In Fig. 7, we show average runtime comparison combined with average detection rate. We used 450 images from the FvFN database with synthetic mask.

Fig. 7
figure 7

Average runtime and average detection rate for VOILA, GAN, and our proposed system

As shown in Fig. 7, Voila has a slight less average runtime than our proposed system but with lower detection rate. Our system has 12% more detection rate while having average runtime of 8% which is still considered real time. Also, GAN has more average runtime than our proposed system but with comparable detection rate. Our system is 30% faster than GAN.

Figure 8 presents the average runtime for VOILA, GAN versus, and our proposed system for 11 different masked face images.

Fig. 8
figure 8

Average runtime in MS for VOILA, GAN versus, and our proposed system for 11 different masked face images

6 Conclusions

This paper proposes a robust approach for concealed face detection under different camera angle and illumination settings. Human skin patches are identified by a hybrid non-linear transform model that combines the RGB (rgb) color space model and the YCbCr color model. The concealed face is detected by negating the presence of skin patches in a true identified face. The novel technique for concealed face detection based on complexion detection to challenge a concealed face assumption. The proposed algorithm first determine of the existence of a human being in the surveillance scene.

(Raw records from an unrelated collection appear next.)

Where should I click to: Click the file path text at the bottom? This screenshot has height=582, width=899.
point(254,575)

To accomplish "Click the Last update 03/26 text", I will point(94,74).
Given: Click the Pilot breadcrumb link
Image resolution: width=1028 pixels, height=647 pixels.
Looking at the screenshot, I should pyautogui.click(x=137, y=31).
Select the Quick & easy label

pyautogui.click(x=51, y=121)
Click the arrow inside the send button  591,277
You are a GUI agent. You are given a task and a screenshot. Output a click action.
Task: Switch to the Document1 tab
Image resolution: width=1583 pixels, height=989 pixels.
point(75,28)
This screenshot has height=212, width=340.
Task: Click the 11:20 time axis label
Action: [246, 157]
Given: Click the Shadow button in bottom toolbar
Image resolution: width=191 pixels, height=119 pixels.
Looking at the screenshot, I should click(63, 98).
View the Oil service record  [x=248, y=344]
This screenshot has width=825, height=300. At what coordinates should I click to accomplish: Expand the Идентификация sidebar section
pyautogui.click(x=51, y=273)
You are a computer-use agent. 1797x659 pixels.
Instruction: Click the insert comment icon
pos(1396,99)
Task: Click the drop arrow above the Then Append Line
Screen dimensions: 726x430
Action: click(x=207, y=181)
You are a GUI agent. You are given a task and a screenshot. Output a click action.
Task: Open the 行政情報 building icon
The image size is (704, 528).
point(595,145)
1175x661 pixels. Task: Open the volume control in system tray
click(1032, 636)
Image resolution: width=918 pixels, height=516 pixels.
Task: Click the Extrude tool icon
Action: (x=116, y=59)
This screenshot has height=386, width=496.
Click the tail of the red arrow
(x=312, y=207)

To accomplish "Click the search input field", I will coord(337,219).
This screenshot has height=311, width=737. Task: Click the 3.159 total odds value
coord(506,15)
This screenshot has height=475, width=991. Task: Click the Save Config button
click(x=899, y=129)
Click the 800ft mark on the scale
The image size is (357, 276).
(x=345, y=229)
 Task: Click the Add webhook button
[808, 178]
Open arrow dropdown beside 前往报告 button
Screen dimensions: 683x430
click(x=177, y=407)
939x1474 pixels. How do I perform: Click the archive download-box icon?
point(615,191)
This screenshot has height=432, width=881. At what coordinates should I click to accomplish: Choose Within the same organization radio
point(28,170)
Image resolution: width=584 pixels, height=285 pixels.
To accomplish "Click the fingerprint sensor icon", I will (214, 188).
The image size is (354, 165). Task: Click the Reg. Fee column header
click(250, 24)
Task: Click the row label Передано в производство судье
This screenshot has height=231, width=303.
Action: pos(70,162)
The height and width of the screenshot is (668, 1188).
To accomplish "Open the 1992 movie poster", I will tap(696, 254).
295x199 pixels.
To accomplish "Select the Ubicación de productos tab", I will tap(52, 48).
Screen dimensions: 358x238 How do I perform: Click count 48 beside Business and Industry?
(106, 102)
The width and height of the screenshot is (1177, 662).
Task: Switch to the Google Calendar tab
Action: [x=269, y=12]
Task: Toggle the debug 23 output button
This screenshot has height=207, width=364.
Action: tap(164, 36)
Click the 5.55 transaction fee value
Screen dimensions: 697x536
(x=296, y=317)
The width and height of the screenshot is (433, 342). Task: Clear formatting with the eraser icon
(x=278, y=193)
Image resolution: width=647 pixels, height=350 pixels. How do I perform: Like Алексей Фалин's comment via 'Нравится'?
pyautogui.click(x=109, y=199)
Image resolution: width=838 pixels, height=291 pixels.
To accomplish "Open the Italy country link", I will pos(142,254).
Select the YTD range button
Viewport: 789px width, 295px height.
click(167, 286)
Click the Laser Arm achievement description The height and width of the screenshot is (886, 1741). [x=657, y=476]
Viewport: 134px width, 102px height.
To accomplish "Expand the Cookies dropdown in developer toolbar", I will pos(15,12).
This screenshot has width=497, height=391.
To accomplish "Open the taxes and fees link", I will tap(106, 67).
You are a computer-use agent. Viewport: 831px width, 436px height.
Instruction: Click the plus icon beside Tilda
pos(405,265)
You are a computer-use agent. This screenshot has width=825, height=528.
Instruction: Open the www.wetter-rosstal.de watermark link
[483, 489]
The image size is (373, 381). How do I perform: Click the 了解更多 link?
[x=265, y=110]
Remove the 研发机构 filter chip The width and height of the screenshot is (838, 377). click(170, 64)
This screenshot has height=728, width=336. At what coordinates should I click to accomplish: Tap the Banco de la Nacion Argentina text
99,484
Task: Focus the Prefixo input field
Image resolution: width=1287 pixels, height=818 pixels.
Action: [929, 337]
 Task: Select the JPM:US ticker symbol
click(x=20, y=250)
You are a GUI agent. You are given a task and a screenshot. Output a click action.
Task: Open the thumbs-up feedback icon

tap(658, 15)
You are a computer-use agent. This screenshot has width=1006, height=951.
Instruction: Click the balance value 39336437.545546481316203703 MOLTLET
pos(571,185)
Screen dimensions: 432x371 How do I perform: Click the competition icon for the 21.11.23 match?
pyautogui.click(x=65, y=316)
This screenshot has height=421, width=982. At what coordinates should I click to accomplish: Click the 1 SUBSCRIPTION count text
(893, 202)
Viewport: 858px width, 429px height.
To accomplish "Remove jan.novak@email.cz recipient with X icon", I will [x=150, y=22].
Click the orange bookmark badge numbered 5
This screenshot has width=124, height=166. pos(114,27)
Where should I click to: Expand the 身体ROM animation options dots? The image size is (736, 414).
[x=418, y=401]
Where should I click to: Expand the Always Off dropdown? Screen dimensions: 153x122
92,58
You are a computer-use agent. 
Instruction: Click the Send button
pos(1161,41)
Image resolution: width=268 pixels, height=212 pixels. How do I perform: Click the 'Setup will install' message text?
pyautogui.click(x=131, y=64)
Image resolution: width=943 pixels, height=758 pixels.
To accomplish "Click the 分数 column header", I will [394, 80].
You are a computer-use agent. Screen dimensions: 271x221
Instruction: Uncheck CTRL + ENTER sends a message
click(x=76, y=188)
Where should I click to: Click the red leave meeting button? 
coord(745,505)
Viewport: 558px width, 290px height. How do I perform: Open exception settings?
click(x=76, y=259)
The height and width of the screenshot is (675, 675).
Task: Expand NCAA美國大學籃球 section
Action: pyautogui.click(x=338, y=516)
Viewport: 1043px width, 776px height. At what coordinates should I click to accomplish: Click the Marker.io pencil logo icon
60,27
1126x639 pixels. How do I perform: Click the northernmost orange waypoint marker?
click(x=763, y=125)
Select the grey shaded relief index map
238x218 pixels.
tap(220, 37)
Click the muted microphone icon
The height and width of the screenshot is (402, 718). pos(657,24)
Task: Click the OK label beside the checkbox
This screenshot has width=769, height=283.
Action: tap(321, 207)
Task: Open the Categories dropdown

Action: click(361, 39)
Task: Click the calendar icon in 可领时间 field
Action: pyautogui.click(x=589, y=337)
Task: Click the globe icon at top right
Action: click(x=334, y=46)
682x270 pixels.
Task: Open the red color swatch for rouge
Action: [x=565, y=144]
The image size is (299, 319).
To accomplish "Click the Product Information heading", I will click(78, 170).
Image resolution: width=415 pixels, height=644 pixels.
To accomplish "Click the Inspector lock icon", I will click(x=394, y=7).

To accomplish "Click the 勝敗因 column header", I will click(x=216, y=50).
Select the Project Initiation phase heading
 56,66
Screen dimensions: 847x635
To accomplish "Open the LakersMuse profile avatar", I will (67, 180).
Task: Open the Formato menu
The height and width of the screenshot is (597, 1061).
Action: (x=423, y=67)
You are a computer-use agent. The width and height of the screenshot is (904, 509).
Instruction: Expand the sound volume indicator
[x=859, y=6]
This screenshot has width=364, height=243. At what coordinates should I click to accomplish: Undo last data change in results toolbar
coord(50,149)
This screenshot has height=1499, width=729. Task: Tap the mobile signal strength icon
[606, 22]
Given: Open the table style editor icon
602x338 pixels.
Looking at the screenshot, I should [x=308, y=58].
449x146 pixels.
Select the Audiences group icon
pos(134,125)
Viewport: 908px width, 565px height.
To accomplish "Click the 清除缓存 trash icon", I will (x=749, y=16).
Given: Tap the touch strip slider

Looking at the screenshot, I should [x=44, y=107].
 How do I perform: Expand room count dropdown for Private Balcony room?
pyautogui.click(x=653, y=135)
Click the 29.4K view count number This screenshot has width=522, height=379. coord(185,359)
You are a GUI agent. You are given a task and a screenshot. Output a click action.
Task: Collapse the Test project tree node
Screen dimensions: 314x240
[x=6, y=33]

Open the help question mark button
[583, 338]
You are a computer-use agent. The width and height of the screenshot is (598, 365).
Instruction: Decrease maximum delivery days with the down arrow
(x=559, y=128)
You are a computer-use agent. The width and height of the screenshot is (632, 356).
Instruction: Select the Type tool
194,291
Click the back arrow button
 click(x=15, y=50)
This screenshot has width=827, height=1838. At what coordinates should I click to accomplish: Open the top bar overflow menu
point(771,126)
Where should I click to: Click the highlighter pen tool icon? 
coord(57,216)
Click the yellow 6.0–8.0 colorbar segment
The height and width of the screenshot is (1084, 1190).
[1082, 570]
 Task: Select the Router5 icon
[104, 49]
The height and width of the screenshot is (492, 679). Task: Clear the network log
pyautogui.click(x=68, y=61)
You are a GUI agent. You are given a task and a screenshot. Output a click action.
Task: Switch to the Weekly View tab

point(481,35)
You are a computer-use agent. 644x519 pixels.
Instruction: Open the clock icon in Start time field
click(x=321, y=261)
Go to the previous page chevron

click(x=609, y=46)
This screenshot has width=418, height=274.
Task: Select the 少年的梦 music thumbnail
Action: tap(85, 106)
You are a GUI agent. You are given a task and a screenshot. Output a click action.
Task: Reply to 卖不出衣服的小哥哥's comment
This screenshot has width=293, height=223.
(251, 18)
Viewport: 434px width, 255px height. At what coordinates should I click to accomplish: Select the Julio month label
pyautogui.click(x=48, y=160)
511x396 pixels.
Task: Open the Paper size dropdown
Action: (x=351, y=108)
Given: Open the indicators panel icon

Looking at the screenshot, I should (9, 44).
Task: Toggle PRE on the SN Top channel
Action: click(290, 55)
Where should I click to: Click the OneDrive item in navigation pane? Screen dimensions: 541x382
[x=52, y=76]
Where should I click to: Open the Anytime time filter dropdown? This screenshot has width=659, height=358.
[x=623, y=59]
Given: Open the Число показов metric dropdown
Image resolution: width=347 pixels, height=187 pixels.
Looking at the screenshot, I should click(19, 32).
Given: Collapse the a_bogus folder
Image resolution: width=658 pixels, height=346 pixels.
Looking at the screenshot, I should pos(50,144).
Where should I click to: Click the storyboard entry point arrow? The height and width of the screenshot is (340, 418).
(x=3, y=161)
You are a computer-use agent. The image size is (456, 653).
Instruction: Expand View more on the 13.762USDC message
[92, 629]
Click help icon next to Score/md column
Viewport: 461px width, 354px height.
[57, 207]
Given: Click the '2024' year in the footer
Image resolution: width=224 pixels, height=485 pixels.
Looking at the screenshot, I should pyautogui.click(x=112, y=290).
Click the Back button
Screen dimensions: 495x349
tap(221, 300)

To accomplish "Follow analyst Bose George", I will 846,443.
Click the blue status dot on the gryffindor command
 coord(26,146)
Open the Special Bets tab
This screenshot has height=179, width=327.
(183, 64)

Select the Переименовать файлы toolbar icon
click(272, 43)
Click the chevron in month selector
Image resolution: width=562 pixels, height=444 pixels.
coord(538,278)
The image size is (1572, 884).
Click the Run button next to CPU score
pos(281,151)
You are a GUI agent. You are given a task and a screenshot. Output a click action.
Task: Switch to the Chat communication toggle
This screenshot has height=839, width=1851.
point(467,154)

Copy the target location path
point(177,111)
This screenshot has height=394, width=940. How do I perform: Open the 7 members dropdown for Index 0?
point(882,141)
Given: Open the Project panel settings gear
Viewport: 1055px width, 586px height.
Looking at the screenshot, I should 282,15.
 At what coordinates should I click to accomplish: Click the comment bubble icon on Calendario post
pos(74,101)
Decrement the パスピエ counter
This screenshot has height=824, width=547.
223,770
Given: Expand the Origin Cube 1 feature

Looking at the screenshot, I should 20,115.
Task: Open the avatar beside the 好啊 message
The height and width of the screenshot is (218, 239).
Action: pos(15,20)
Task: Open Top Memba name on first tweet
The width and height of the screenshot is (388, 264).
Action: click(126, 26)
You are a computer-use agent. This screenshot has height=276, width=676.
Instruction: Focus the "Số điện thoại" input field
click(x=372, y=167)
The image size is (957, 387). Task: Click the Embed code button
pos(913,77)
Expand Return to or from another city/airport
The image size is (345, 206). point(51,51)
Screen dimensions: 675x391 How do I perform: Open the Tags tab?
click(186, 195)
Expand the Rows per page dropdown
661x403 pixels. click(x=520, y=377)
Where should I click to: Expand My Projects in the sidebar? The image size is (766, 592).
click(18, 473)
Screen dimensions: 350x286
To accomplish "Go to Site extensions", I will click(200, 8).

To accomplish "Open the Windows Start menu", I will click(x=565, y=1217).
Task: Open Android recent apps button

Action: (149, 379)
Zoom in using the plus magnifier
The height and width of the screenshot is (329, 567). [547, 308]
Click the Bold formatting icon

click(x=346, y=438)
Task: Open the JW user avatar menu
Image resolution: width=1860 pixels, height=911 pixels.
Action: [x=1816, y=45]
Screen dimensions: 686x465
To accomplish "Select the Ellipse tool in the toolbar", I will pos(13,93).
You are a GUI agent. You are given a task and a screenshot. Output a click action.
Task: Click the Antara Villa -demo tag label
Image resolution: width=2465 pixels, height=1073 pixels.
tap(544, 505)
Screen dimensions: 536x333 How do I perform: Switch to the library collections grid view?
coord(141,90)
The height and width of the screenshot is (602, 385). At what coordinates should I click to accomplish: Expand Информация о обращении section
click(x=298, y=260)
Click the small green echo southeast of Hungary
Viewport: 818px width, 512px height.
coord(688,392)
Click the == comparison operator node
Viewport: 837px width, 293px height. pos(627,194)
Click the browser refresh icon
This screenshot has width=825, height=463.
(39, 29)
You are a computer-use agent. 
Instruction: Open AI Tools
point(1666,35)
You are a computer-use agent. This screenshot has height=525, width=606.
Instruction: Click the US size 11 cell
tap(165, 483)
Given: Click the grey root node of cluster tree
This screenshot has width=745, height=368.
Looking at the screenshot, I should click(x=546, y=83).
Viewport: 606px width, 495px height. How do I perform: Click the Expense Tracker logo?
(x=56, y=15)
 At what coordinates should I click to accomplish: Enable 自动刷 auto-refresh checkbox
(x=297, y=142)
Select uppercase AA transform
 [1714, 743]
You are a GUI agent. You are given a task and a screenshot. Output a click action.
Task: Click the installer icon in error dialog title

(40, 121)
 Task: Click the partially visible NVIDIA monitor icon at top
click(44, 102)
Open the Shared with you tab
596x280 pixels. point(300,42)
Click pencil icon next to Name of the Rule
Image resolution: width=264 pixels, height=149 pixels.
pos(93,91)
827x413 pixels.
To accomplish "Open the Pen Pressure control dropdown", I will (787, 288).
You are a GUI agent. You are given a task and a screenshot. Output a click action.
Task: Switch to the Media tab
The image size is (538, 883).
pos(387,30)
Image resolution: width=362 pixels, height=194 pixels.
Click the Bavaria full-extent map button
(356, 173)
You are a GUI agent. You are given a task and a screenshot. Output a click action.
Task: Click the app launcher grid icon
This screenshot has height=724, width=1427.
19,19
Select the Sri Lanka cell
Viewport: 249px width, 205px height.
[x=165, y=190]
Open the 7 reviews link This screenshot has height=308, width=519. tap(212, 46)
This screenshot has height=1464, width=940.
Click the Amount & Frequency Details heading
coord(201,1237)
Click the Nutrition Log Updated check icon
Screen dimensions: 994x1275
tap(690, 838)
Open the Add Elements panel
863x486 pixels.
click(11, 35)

Head and shoulder contour is detected. The face will be clustered to cluster patches. Then determination of presence or absent of human skin will be determined. We proposed a hybrid approach that combines normalized RGB and the YCbCr space color. This technique is tested on two datasets; the first one contains 650 skin patches, and the second one contains 800 face images. Masks are synthesized on 60% of the images in the data sets. The algorithm achieves an average masked face detection rate of 97.51% for concealed faces in real time.